Finding the trustee’s proposed reading of the statute “nonsensical,” the court enumerated several problems with it including twenty-nine years of settled law in support of the debtors’ position, numerous amendments to section 1325 that did not clarify the law in the trustee’s favor, and Supreme Court dictum in Hamilton v. Lanning, 560 U.S. 505, 130 S. Ct. 2464 (2010), in which the Court said, “If an unsecured creditor or the bankruptcy trustee objects to confirmation, § 1325(b)(1) requires the debtor either to pay unsecured creditors in full or to pay all ‘projected disposable income’ to be received by the debtor over the duration of the plan.” In addition, the court found the structure of the statute supports a reading that applies subparagraphs (A) and (B) the same way regardless of whether the objection is made by the trustee or a creditor.
Although the court recognized that the statute’s reference in subparagraph (A) to the singular “such claim” is amenable to an interpretation in which it is only applicable to a specific claim rather than a general objection by the trustee, it found that this limiting interpretation was not warranted. Rather, “such claim” refers to type or kind of claim rather than a specific claim and may apply to claims in the plural.

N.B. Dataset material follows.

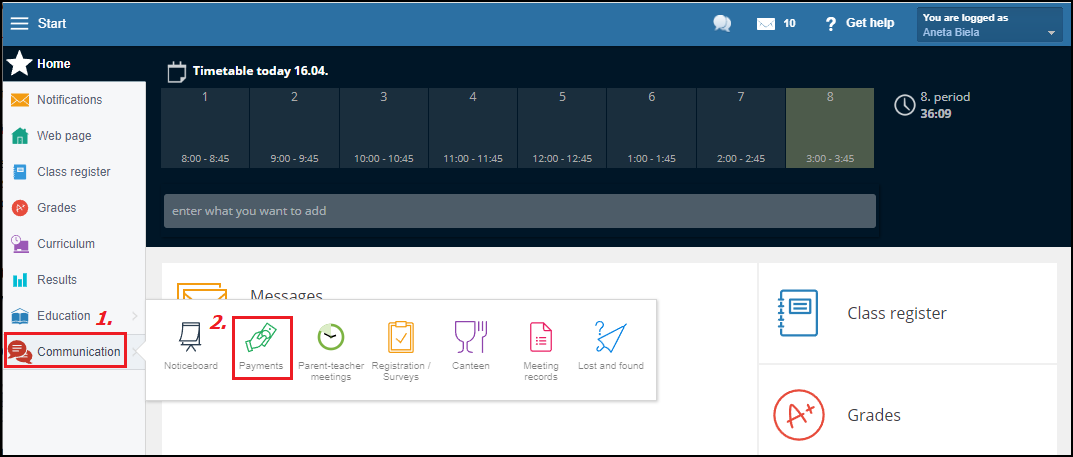Select Class register in the sidebar menu
This screenshot has height=457, width=1073.
(x=73, y=172)
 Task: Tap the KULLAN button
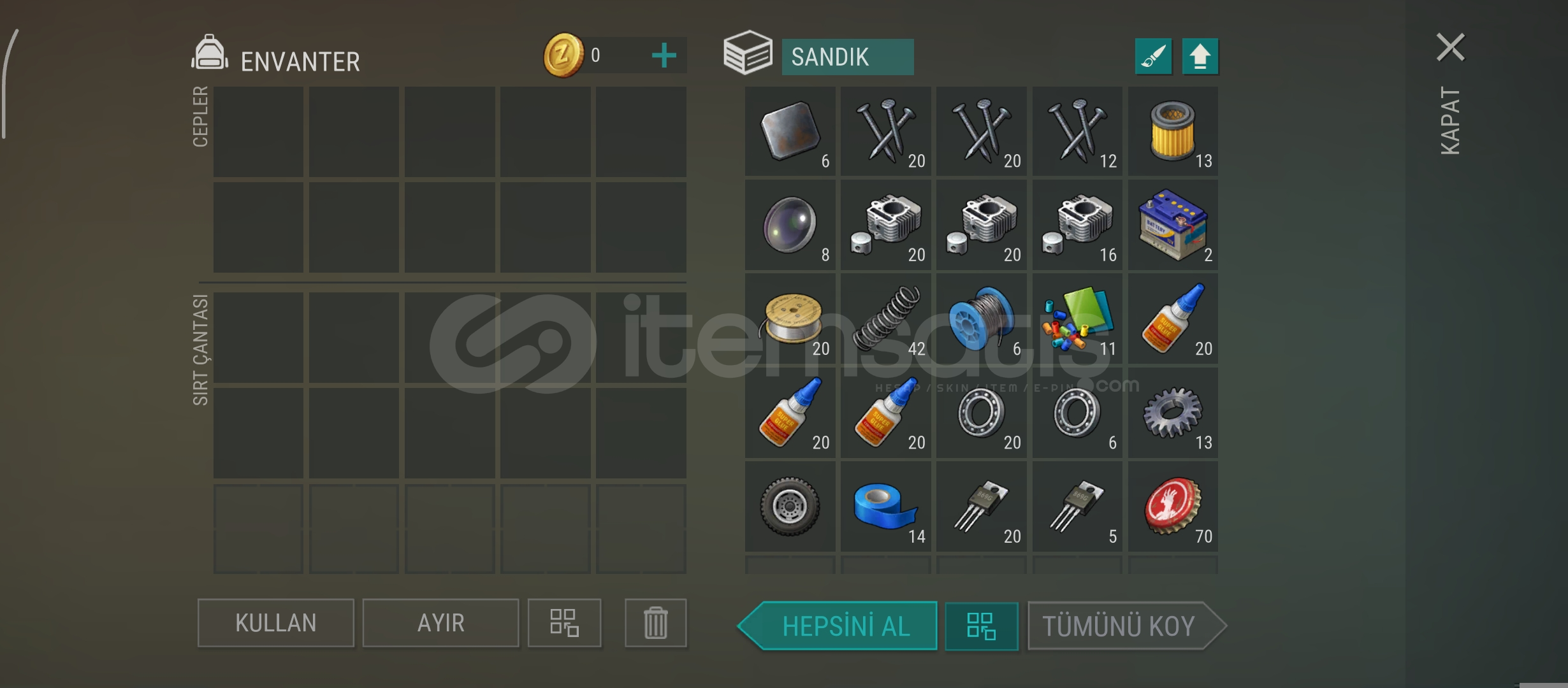(x=275, y=623)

The court made quick work of the trustee’s remaining arguments. First it found that even though there is more than one interpretation of “such claim” when one creditor objects but there are more than one unsecured claims, that issue was not before it and even if it were, its interpretation of the statute would satisfy that argument as well. Second, section 102(5), which directs interpretation of the word “or” in statutes as allowing a party to “do either or both” alternatives, does not undermine its conclusion that a debtor need not comply with subparagraph (A) when he or she has complied with subparagraph (B). Section 102(5) merely allows that the debtor may comply with both alternatives. Finally, the court rejected the trustee’s public policy argument that requiring application of the disposable income test would reduce the risk of failure of the plan. Though the court found the trustee’s concerns to be valid, they could not overcome the plain meaning of the statute.